Die Gesundheitsregion Ostseeküste um die Universitäten Greifswald und Rostock will mit ihrem Konzept HIC@RE (Health, Innovative Care and Regional Economy) modellhaft für Deutschland zeigen, wie die Ausbreitung multiresistenter Erreger erfolgreich eingedämmt werden kann. Bakterien, die auf eine Vielzahl von Antibiotika nicht mehr ansprechen,werden in Deutschland bei der Behandlung von älteren oder chronisch kranken Patienten zu einem zunehmend größeren Problem. Verantwortlich hierfür ist vor allem der unkritische Einsatz von Antibiotika. Die Gesundheitsregion will ein regionales Interventionsmanagement entwickeln und implementieren sowie auf Grundlage nachweisbarer und gesundheitsökonomisch effizienter Kriterien die Umsetzung der bestehenden gesetzlichen Regelungen des Infektionsschutzes stärken.

Psychische Erkrankungen gehören zu den häufigsten Krankheiten weltweit und sind oft Ursache für persönliche und gesellschaftliche Tragödien. Die ökonomischen Folgeschäden, z. B. durch eine hohe Zahl von Arbeitsunfähigkeitstagen, nehmen zu. Hier setzt die GesundheitsMetropole Hamburg mit ihrem Netzwerk psychische Gesundheit an. Die Gewinnerregion will die psychische Gesundheit der Hamburger Bevölkerung fördern. Dazu wird sie Aufklärung und Bildung verbessern, die betriebliche Gesundheit fördern und die aktive Beteiligung von Betroffenen und deren Angehörigen stärken. Psychische Erkrankungen sollen früh erkannt und nachhaltig behandelt werden. Dazu werden Diagnostik, Indikationsstellung und Therapie verbessert und neue Versorgungsstrukturen entwickelt.
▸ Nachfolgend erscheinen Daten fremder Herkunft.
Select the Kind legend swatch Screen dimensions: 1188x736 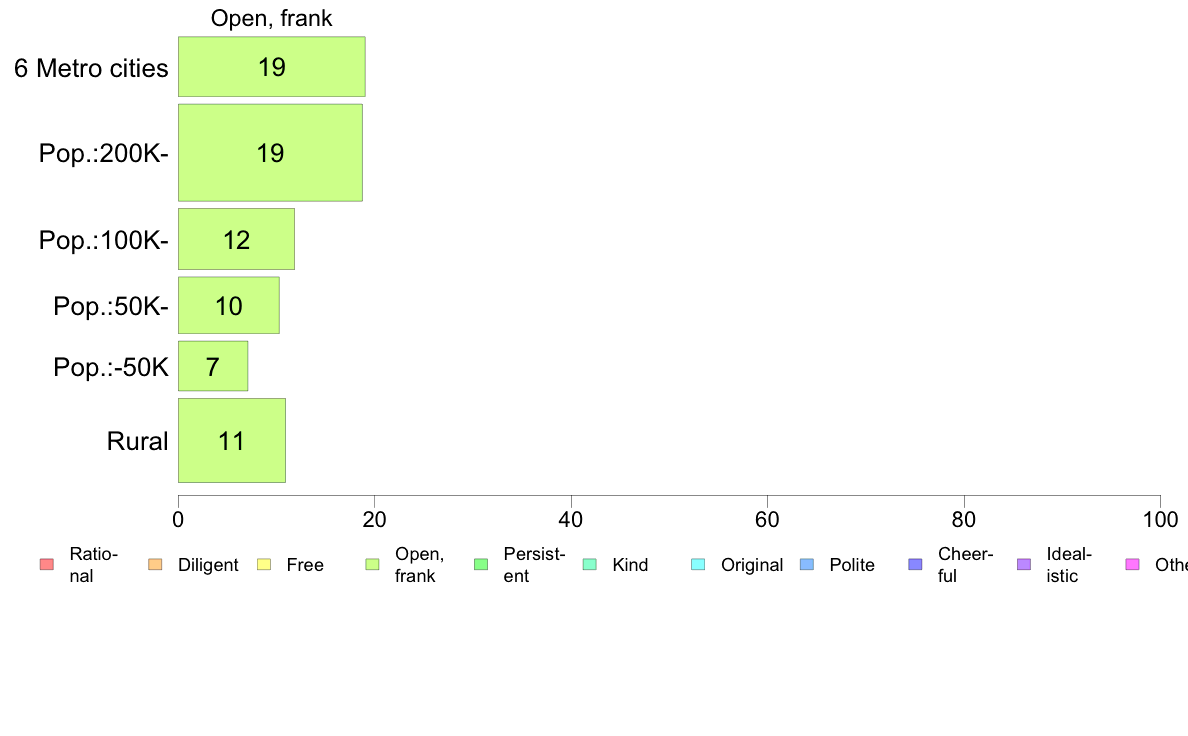(x=589, y=565)
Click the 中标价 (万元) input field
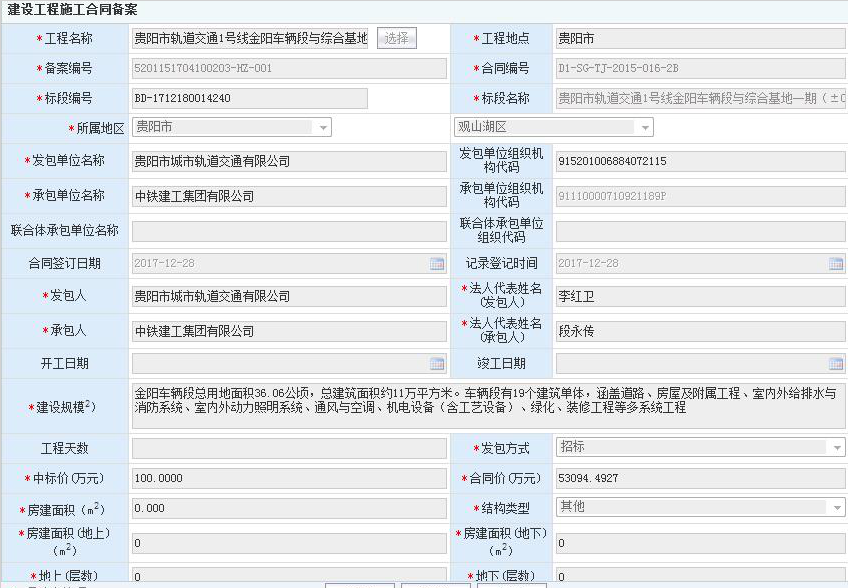 pos(289,479)
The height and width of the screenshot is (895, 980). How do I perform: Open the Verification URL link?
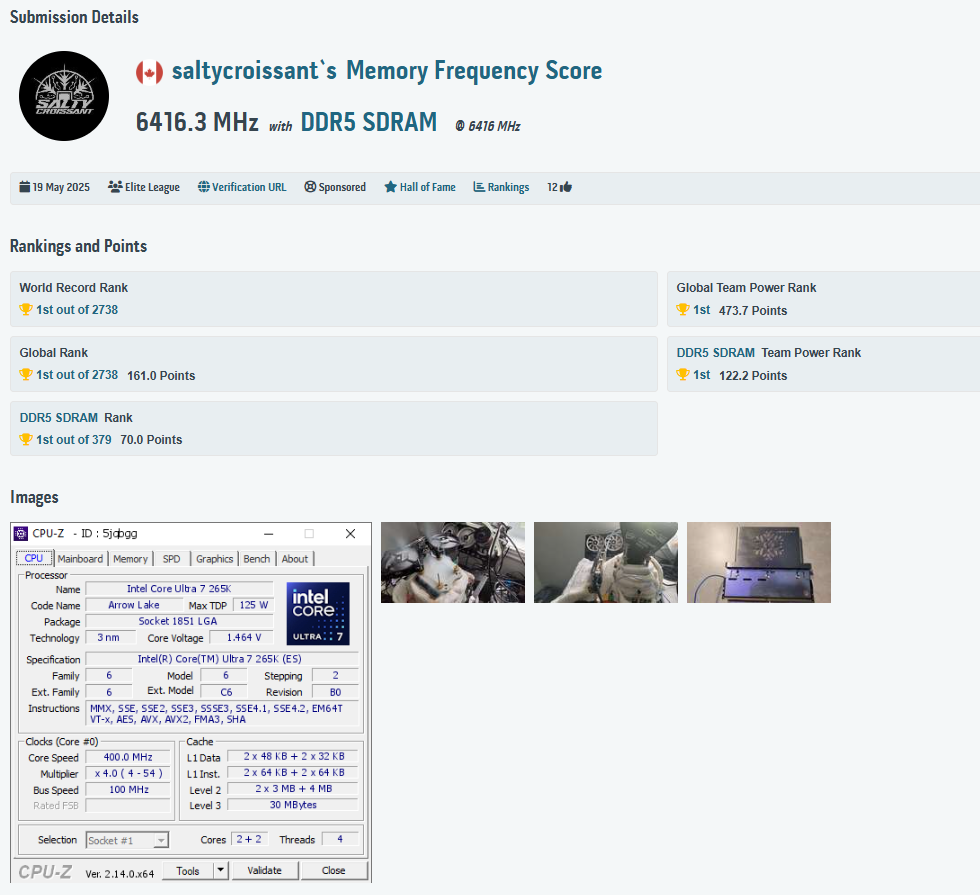(242, 187)
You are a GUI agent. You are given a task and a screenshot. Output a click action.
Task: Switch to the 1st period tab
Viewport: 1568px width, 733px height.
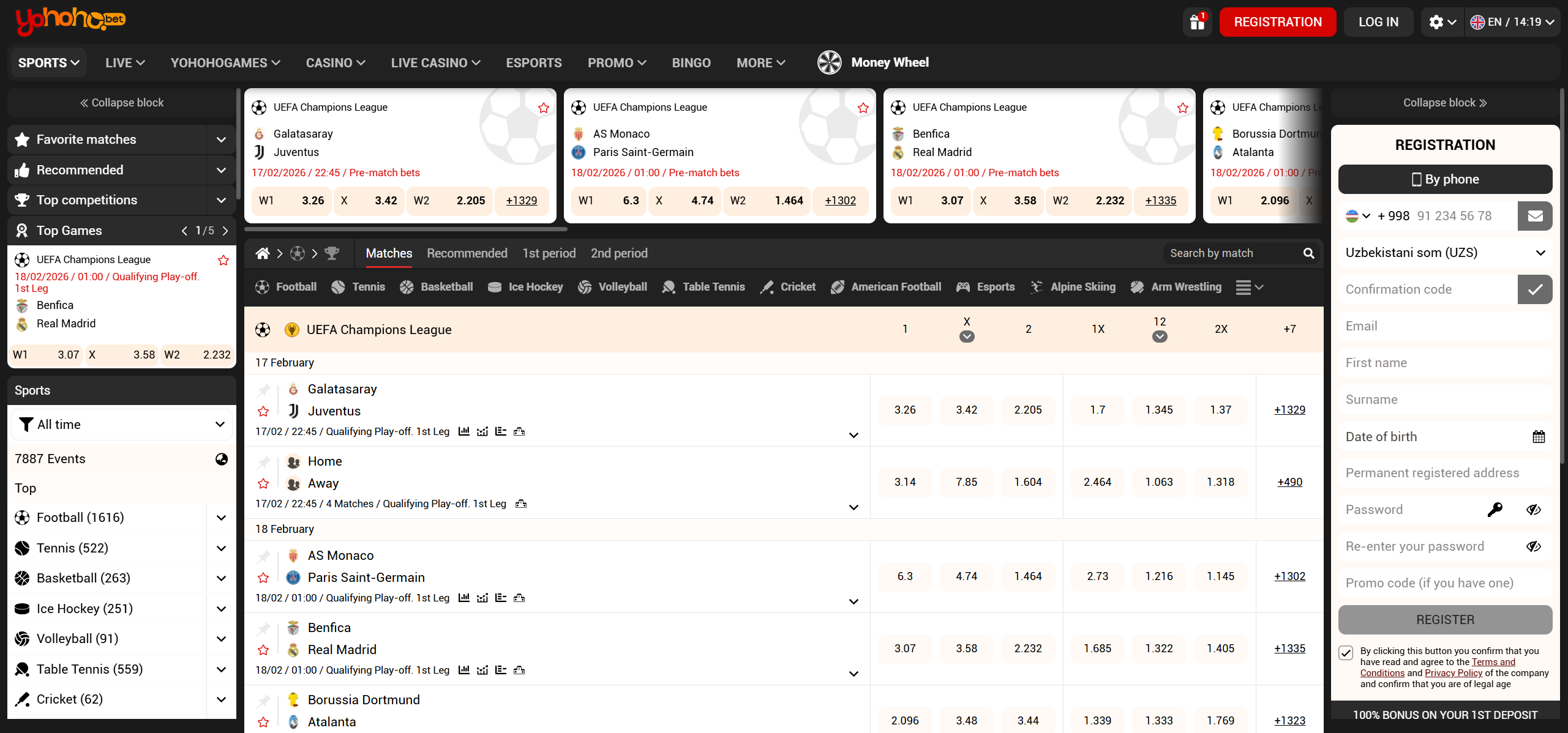(x=549, y=253)
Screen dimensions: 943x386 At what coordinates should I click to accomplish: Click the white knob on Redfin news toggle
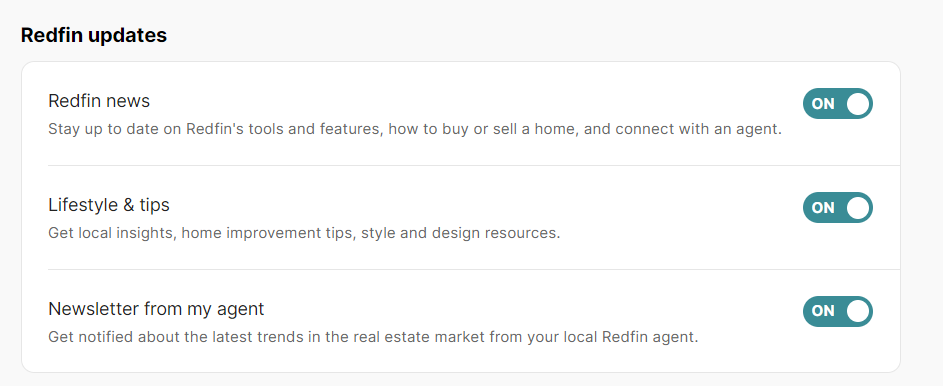tap(858, 103)
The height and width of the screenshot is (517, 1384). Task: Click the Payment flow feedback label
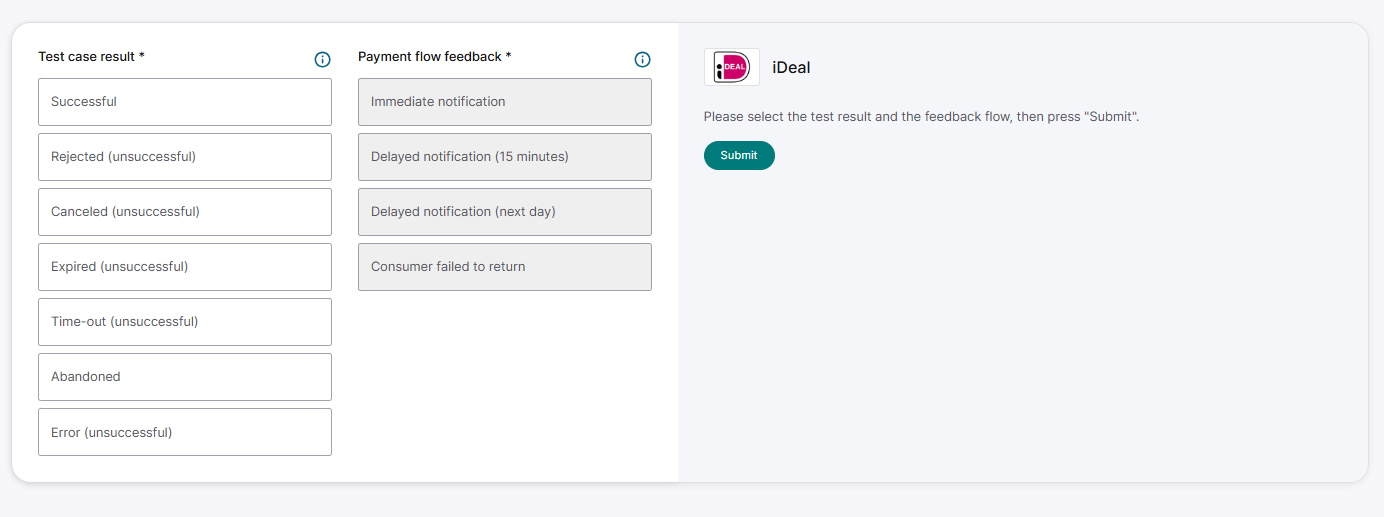(x=434, y=57)
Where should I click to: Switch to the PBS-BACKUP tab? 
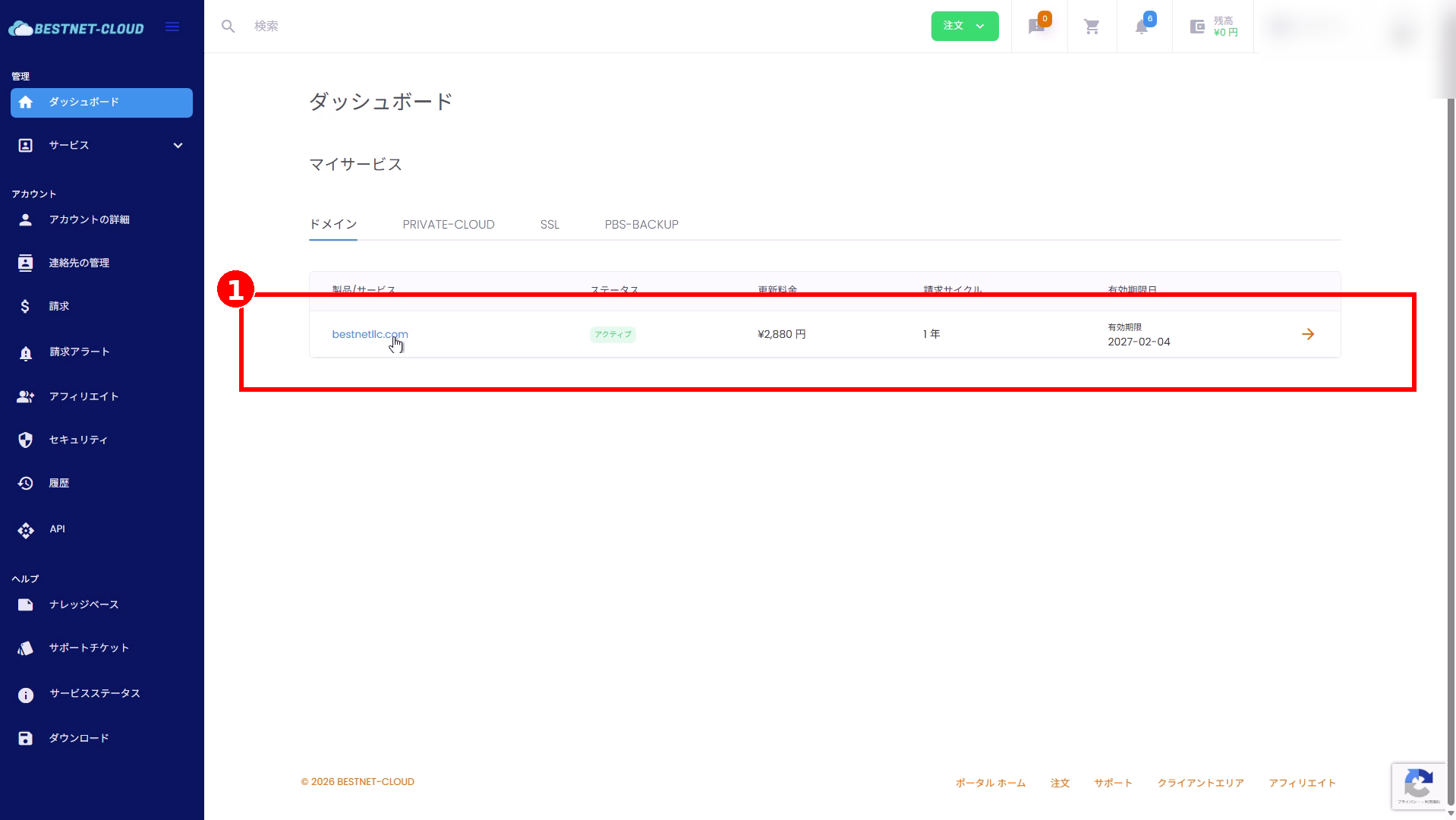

Die Metropolregion Rhein-Neckar – Raum für Gesundheit mit den Zentren Mannheim und Heidelberg fördert die aktive und selbstbestimmte Beteiligung der Patienten am Versorgungsgeschehen. Hierfür bündelt die Region ihre herausragende Kompetenz in den Bereichen Informationstechnologie, Lebenswissenschaften und Gesundheitsversorgung. Durch die regionale Vernetzung von Leistungserbringern und die Zusammenführung von Behandlungsdaten in einer patientengeführten elektronischen Akte soll insbesondere die Versorgung chronisch kranker Patienten verbessert werden. Unterstützt wird dieses Konzept durch ein softwarebasiertes Einzelfall-Management und ein Arzneimittel-Therapie-Sicherheitssystem. Eine Datenbank ermöglicht darüber hinaus ein kontinuierliches regionales Gesundheitsmonitoring.

Begleitforschung zu Gesundheitsregionen
Die unterschiedlichen Konzepte der Gewinner des BMBF-Wettbewerbs „Gesundheitsregionen der Zukunft“ zeigen, dass es keine Standard-Gesundheitsregion gibt, sondern vielmehr ein breitgefächertes Bündel an thematisch und strukturell zukunftsweisenden Konzepten. Aufgrund der großen ökonomischen und gesellschaftlichen Bedeutung der Gesundheitswirtschaft wird das BMBF ein Forschungsvorhaben fördern, das Faktoren für eine erfolgreiche Entwicklung von Gesundheitsregionen untersucht. Mit dem Forschungsprojekt sollen möglichst viele Gesundheitsregionen, auch solche, die nicht zu den Gewinnern des Wettbewerbs gehören, auf ihrem Entwicklungsweg unterstützend begleitet und analysiert werden. Die Ergebnisse des Begleitforschungsprojekts sind nicht nur für die Akteure aus den Gesundheitsregionen von erheblichem Interesse. Sie werden auch den Verantwortlichen in Gesundheitsversorgung und -wirtschaft wichtige Informationen für zukünftige Entscheidungen liefern.

Ausblick
Schon jetzt wird deutlich, dass die gemeinsame Arbeit an den Konzepten in den am BMBF-Wettbewerb „Gesundheitsregionen der Zukunft“ beteiligten Regionen die Kooperation der Akteure intensiviert und erhebliches Innovationspotenzial mobilisiert hat. Dies ist ein wichtiger Schritt auf dem Weg zur Stärkung der deutschen Gesundheitswirtschaft und zur Verbesserung der Versorgung von Patientinnen und Patienten. Forschung ist dabei Ausgangspunkt für innovative Lösungen. Um die guten Ideen in Produkt- und Prozessinnovationen umsetzen zu können, ist eine Vernetzung der Akteure über die gesamte Wertschöpfungskette notwendig. Dazu müssen traditionelle Grenzen, auch zwischen den Sektoren des Gesundheitssystems, überwunden werden. Die vom BMBF prämierten „Gesundheitsregionen der Zukunft“ werden in den kommenden vier Jahren zeigen, wie Prozesse und Strukturen im Gesundheitswesen durch Forschung und Entwicklung beeinflusst und verändert werden können.